▶ [Supplied records]:
□ □ □
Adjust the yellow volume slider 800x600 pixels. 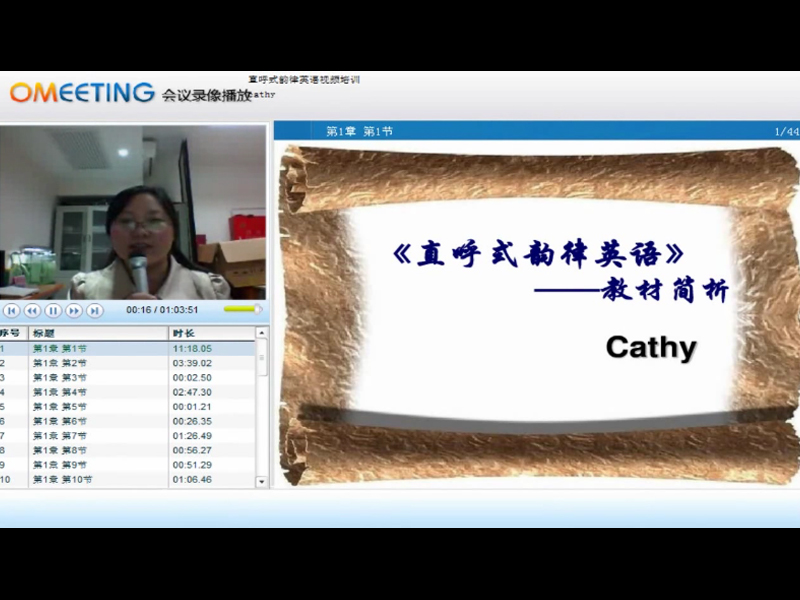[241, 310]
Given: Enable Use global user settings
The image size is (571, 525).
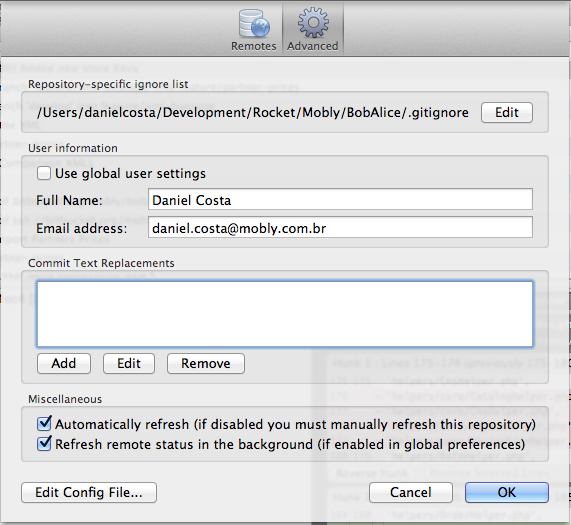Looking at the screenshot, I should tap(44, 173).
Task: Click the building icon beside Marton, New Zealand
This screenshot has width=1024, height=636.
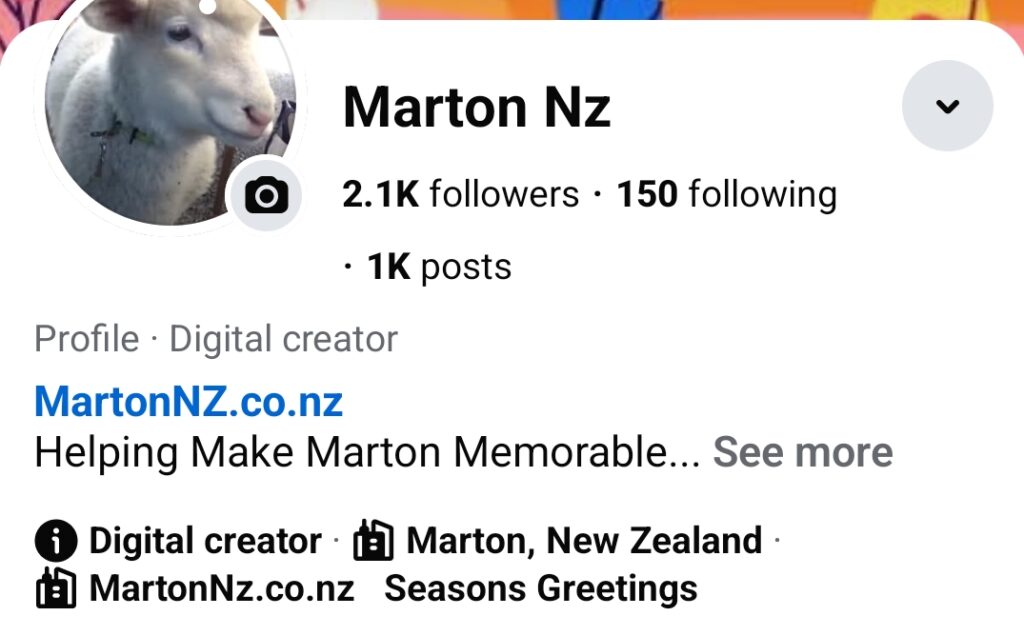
□ □ □
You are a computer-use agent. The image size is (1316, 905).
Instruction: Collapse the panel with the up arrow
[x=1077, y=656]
□ □ □
▶ [Exercise objective]: The lines to reproduce run from the one above containing "The image size is (571, 525)." through the one containing "This screenshot has width=1024, height=636.". Copy them exactly and leave out all pictures.

▶ [Result for this exercise]:
The image size is (571, 525).
Looking at the screenshot, I should tap(44, 173).
Task: Click the building icon beside Marton, New Zealand
This screenshot has width=1024, height=636.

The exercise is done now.